ENRIQUE GARRIDO
Como si se tratará de un súper villano, el artista ruso Andrei Molodkin amenaza con destruir 16 obras valiosas en ácido. Para ello ha tramado un complicado plan en donde ocultó los cuadros de artistas como Picasso, Rembrandt, Warhol, entre otros, dentro de una bóveda cuya ubicación es secreta y con un control a distancia expulsar el corrosivo material, lo que significaría un golpe importante al patrimonio cultural del mundo. El proyecto se llama Dead Man’s Switch. ¿Qué busca este terrorista del arte?, ¿poder?, ¿dinero?, ¿reconocimiento? En realidad, sólo busca la liberación de un hombre: Julian Assange.
¿De verdad este personaje, acusado de abuso y acoso sexual en Suecia, así como de espionaje y conspiración en EUA vale tanto como para arriesgar un acervo artístico valuado en 40 millones de dólares?
El arte y la libertad son dos conceptos que se encuentran estrechamente relacionados. Sin duda, donde hay represión, el arte surge como faro, una luz en medio del oscurantismo, de la ignorancia, ya sea para denunciar o dar esperanza (término secuestrado por élites de poder a lo largo del planeta). Cómo olvidar el espíritu que subyace al Guernica de Pablo Picasso, es decir, una manifestación pictórica que expone la barbarie de una guerra, la crueldad de una dictadura como la de Franco en España.
En 2006, Julian Assange fundó WikiLeaks, una plataforma colaborativa en donde, buscando un ejercicio verdadero de transparencia (no como esa cosa que nos venden como “transparencia y acceso a la información”), se publicó una serie de documentos clasificados. Lo que surgió fue revelador: tortura y violaciones a derechos humanos en Irak, así como muertes civiles en Afganistán, ambos casos por parte del ejército de EUA. Caso curioso es la filtración de los correos electrónicos donde el gobierno mexicano de aquel entonces aceptaba no poder con la violencia del narcotráfico y solicitaba ayuda a su vecino del norte.

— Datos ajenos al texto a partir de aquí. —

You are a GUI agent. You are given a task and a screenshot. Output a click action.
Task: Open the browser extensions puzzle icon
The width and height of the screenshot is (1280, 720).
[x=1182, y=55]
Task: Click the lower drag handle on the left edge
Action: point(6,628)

Destaca el video filtrado por el soldado y exanalista de inteligencia del Ejército de Estados Unidos, Bradley Manning, detenido en 2010 por la divulgación de material audiovisual, donde se ve, durante los 39 minutos de duración, cómo un helicóptero Apache de Estados Unidos dispara y mata a dos periodistas, así como a un grupo de civiles iraquíes en 2007.
Como el tío Sam no puede ver afectados sus intereses, así como su economía bélica, desde 2010, toda la maquinaria propagandística se lanzó contra Assange con películas y acusaciones sin fundamentos, buscando deslegitimar su lucha. En 2012 logró obtener asilo político en la embajada de Ecuador en Reino Unido, perdiéndolo en 2019. Desde allí fue detenido y vive con la espada de Damocles de la extradición a la tierra de la libertad, donde lo piensan juzgar con la “Ley de espionaje de 1917” (sí, tiene más de 100 años) y que no considera el valor periodístico de su accionar.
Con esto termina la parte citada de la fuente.